FAMILY

Cara Mengatasi Anak Tantrum akibat Toilet Training

Kumara Anggita
Selasa 24 November 2020 / 10:19
Jakarta: Toilet training adalah suatu fase yang perlu dihadapi orang tua dan juga anak. Fase ini tidak mudah, mungkin akan timbul banyak drama termasuk tantrum.

Tapi jangan khawatir, kali ini para ibu punya beberapa cara mengatasinya, seperti yang disarankan Rininta Meyftanoria, M.Psi, Psikolog selaku Psikolog Klinis Anak berikut ini:
 

1. Tetap tenang


Kunci saat anak tantrum adalah tetap tenang. Sebab lama kelamaan anak akan terbawa suasana dengan ketenangan orang tua.

“Saya bisa merasakan bagaimana rasanya saat anak tantrum, pasti dalam hati ingin ikut-ikutan menjerit atau membentak juga ya," ujar Rininta.

Kalau anak sedang tantrum yang mesti diusahakan oleh orang tua adalah bersikap santai. Dalam artian, tenang dalam segala hal. Seperti intonasi yang biasa-biasa saja, begitu juga dengan ekspresi muka orang tua.

"Jadi mungkin kamu tidak marah tetapi ekspresi mukamu menunjukkan kesal dan anak merasakannya,” papar Rininta.
 

2. Ketahui penyebab tantrum anak


Selain itu orang tua juga perlu mengtahui mengapa anak tantrum. Bisa jadi ini terjadi karena anak merasa tertekan atas ekspektasi orang tua.
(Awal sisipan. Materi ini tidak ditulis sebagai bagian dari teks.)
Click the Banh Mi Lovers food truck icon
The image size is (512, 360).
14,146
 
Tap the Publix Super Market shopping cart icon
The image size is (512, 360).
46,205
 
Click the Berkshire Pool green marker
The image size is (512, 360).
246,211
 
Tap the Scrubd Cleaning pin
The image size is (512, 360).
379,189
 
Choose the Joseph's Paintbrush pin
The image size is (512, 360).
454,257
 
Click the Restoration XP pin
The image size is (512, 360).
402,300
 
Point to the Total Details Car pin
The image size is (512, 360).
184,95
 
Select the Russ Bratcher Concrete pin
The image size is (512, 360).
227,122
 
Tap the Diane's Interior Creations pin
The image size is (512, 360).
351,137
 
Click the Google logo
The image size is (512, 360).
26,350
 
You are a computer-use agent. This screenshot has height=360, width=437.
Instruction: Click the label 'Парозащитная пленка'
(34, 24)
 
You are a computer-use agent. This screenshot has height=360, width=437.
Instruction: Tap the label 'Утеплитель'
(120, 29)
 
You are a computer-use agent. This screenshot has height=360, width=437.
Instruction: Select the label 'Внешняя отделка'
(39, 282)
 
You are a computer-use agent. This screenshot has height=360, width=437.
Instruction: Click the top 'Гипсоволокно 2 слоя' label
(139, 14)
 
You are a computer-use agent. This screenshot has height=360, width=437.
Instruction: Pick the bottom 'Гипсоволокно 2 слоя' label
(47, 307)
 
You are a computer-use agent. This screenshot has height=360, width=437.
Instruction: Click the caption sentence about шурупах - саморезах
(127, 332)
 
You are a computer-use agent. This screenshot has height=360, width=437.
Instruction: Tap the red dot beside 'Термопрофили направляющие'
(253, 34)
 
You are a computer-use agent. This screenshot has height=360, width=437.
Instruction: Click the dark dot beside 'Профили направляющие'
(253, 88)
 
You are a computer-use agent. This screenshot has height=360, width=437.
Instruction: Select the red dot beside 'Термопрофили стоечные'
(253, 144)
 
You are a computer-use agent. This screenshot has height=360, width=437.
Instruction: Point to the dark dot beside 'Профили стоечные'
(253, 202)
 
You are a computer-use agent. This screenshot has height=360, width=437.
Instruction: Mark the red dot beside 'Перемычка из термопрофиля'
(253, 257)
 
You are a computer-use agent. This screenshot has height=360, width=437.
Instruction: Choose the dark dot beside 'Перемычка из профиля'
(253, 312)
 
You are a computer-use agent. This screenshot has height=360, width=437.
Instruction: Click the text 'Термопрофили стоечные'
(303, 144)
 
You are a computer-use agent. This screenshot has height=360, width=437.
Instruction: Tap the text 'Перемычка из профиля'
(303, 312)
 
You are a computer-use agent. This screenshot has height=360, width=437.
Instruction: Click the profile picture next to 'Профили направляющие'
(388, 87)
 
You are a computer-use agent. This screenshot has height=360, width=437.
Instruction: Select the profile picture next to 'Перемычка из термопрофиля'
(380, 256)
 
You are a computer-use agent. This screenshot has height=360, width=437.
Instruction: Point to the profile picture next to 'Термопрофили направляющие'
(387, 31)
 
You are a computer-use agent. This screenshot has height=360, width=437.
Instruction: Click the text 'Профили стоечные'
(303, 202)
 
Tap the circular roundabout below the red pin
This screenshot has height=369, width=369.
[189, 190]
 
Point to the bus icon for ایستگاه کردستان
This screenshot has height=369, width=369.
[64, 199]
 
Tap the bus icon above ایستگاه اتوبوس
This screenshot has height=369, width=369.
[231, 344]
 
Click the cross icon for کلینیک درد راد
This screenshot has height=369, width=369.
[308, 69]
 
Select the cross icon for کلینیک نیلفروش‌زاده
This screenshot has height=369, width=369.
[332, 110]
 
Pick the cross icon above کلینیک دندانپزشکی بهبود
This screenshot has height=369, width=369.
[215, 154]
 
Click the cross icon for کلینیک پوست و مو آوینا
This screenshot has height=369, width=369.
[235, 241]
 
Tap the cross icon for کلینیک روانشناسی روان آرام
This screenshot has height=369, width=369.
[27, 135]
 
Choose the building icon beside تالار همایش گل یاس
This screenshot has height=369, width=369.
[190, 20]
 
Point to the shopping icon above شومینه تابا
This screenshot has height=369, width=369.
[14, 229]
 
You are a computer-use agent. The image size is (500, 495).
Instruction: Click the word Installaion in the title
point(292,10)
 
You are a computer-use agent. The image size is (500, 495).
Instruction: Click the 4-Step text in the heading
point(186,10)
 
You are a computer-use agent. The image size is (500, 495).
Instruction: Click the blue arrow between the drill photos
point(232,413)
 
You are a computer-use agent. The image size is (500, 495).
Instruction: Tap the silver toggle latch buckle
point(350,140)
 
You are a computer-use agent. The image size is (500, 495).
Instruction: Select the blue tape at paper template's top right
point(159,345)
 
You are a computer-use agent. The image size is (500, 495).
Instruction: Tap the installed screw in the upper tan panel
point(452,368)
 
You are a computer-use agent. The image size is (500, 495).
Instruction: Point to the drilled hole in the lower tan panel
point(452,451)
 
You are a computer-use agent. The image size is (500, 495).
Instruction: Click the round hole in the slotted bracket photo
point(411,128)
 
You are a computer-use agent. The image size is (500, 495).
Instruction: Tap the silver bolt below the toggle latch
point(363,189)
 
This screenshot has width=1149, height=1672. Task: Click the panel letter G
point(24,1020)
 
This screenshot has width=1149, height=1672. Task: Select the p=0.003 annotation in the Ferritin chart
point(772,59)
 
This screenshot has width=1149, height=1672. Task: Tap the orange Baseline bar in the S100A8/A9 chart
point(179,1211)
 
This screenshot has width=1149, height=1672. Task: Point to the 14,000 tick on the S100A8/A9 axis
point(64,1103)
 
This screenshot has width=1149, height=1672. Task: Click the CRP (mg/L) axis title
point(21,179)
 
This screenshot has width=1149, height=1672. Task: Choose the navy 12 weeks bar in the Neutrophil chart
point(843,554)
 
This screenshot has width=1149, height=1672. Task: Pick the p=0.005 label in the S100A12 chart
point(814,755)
“Atau mungkin anak pernah mendengar secara tidak sengaja kalau kamu membicarakan tentang kesulitan ia melakukan toilet training. Jadi akhirnya si anak mengingatnya, sehingga setiap kali ia tidak berhasil untuk pipis di kamar mandi, ia merasa gagal dan timbullah tantrum,” terang Rininta.
 

3. Hilangkan ekspektasi agar tidak emosi


Untuk menghindari emosi, Rininta juga menganjurkan para orang tua untuk tidak berekspektasi. Dengan seperti itu, orang tua bisa lebih sabar menjalani prosesnya.

“Toilet training ini bisa menguras emosi sekali, jadi sebaiknya kamu tidak berekspektasi apapun saat melatih anak untuk pipis di WC. Ketika kita tidak punya ekspektasi, maka kita tidak merasa ada beban. Sebaliknya, jika kita berekspektasi tinggi, kita merasa terbebani. Sehingga anak juga merasa terbebani juga,” ungkapnya.
 

4. Manfaatkan buku cerita


Agar toilet training lebih mudah dipahami anak, orang tua juga bisa memanfaatkan buku cerita yang ada. Hal ini akan membuat anak merasa lebih santai dan menyerap informasi toilet training dengan lebih efektif.

“Untuk toilet training, lakukan secara bertahap ya. Kamu juga bisa mulai untuk mengenalkan toilet training kepada anak melalui buku-buku cerita yang berhubungan dengan toilet training. Sehingga ia punya gambaran tentang toilet training dan harus dilakukan secara menyenangkan,” jelas Rininta.
 

5. Buat anak senyaman mungkin


Terakhir, buatlah anak merasa nyaman sebisa mungkin saat belajar. Tugas orang tua adalah melihat faktor-faktor apa saja yang membuat anak merasa tidak nyaman dan berupaya menghindarinya.

“Saat toilet training berlangsung, kamu juga harus perhatikan apa-apa saja yang tidak menbuat dia nyaman. Coba untuk ubah hal-hal tersebut agar ia nyaman saat toilet training. Bisa juga sambil bernyanyi tentang toilet training agar anak nyaman,” pungkasnya.